Um den Anliegen der Eickmeyer-Liste Gehör zu verschaffen, veranstalteten Mitglieder in den letzten Wochen mehrere Kundgebungen. Beim Protest vor der SVLFG-Geschäftsstelle in Mühldorf am Inn kritisierte Gertraud Gafus, Kandidatin aus Bayern, die Vertreterversammlung folge nicht dem Solidarprinzip und sei demzufolge gesellschaftspolitisch nicht tragbar. Entgegen dem Solidaritätsgedanken einer Sozialversicherung würden einige Betriebe bevorzugt und dafür die große Mehrheit der Haupt- und Nebenerwerbsbetriebe belastet – gerade auch kleinere, tierhaltende Betriebe. Gafus forderte vor diesem Hintergrund unter anderem die Überarbeitung der bestehenden Regularien zur Hofübergabe, die Aufnahme der Landwirte in das gesellschaftliche Rentensystem und eine vom Bauernverband unabhängige Sozialberatung. Ihr Berufsgenosse und AbL-Regionalsprecher, Georg Planthaler, wies auf die enge personelle Verstrickung zwischen Bauernverband und SVLFG-Vertreterversammlung hin und bemerkte: „Der Bayrische Bauernverband vertritt nicht die Interessen der bäuerlichen Familienbetriebe, sondern die der Agrarindustrie“. Deutlich werde dies beispielsweise in der ungerechten Beitragserhebung zur Sozialversicherung, die kleine Betriebe benachteilige.

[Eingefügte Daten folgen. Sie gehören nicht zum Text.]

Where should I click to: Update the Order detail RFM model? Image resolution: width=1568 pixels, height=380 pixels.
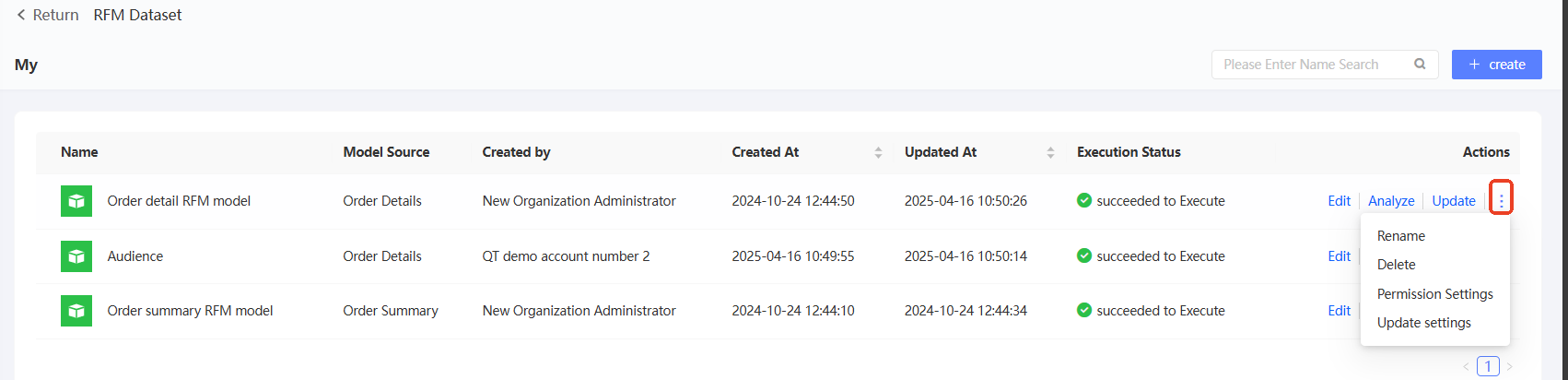(x=1454, y=201)
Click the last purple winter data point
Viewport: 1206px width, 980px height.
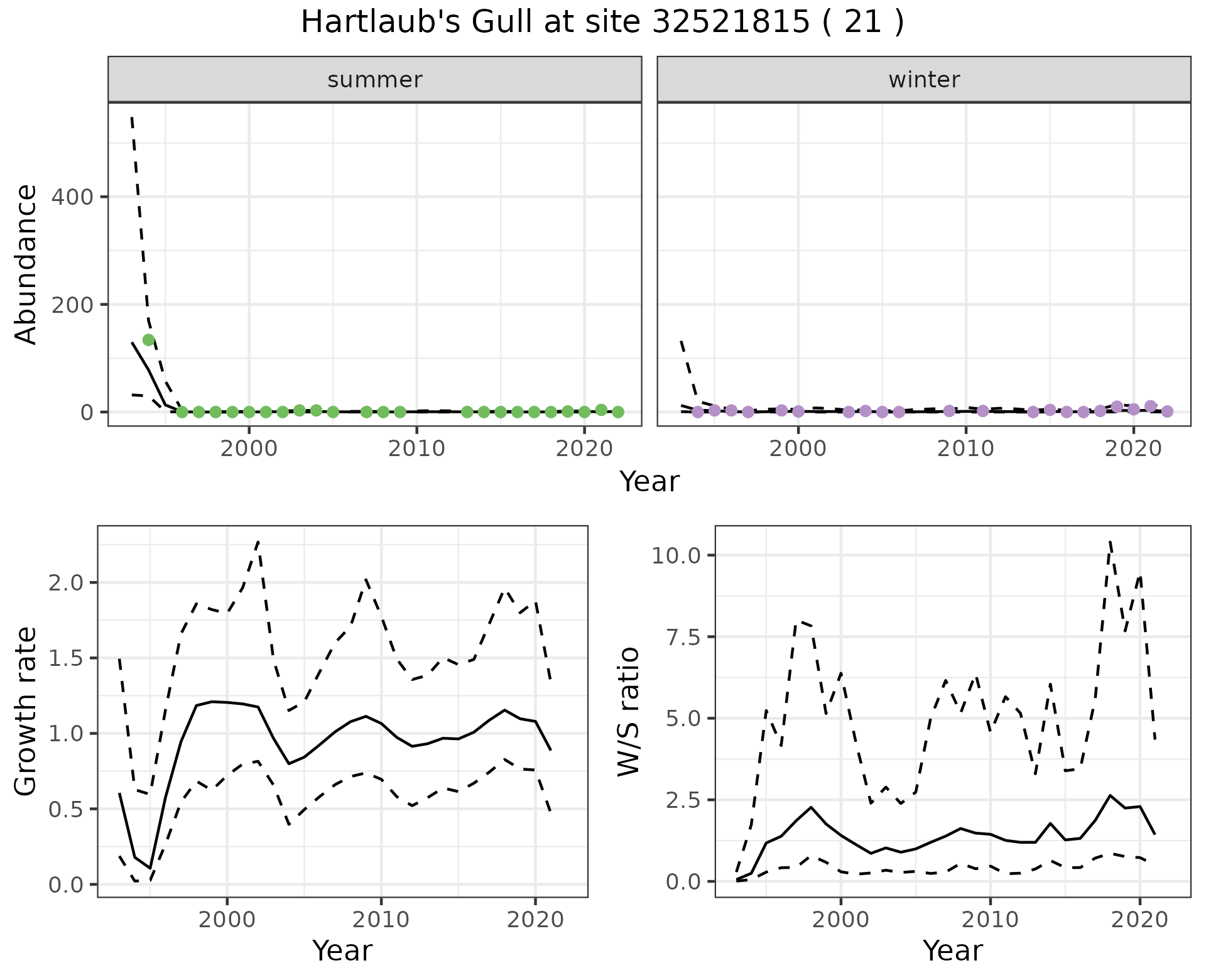pos(1167,411)
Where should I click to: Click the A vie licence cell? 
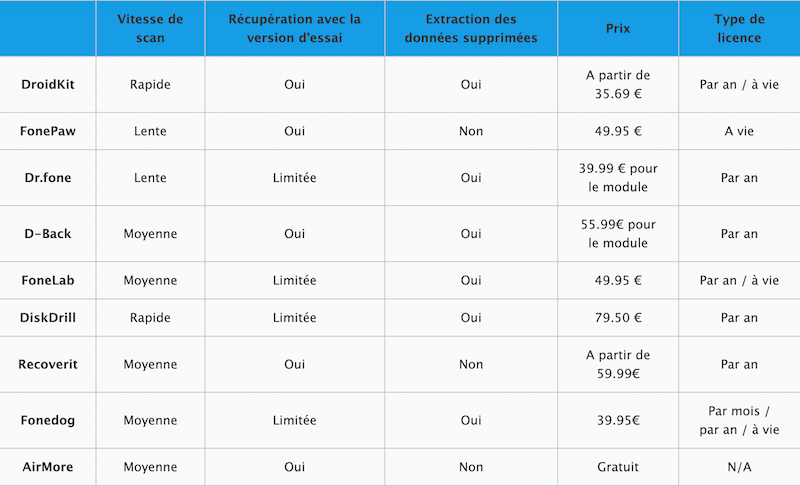pyautogui.click(x=739, y=131)
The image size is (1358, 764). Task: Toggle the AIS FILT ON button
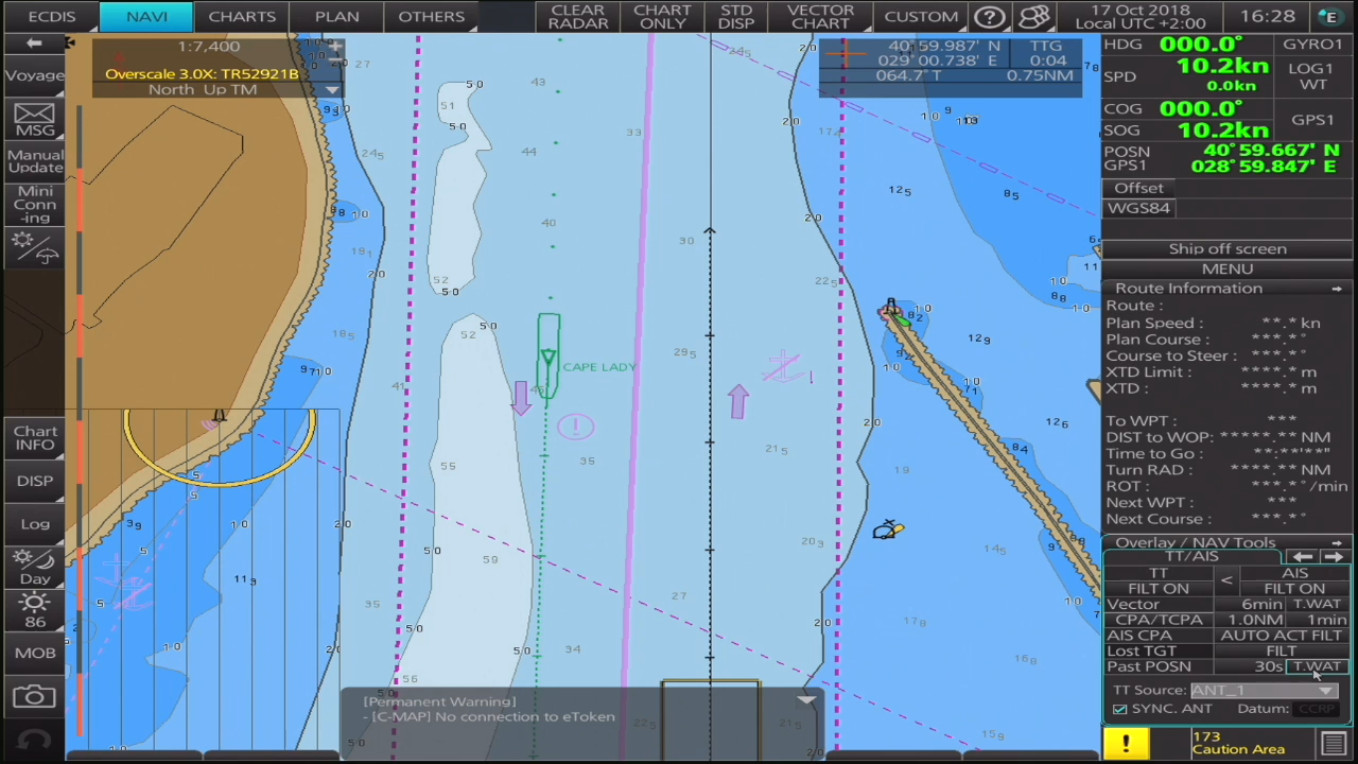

Daher ist die Liste Eickmeyer angetreten, um sich für bäuerliche Interessen einzusetzen und dabei auch WinzerInnen, ImkerInnen und JägerInnen zu unterstützen. Dabei ist zu hoffen, dass die Sozialversicherung in der Landwirtschaft künftig durch mehr Beitragsgerechtigkeit, Transparenz bei Beschlüssen, Generationengerechtigkeit und unabhängige Beratungsangebote geprägt sein wird.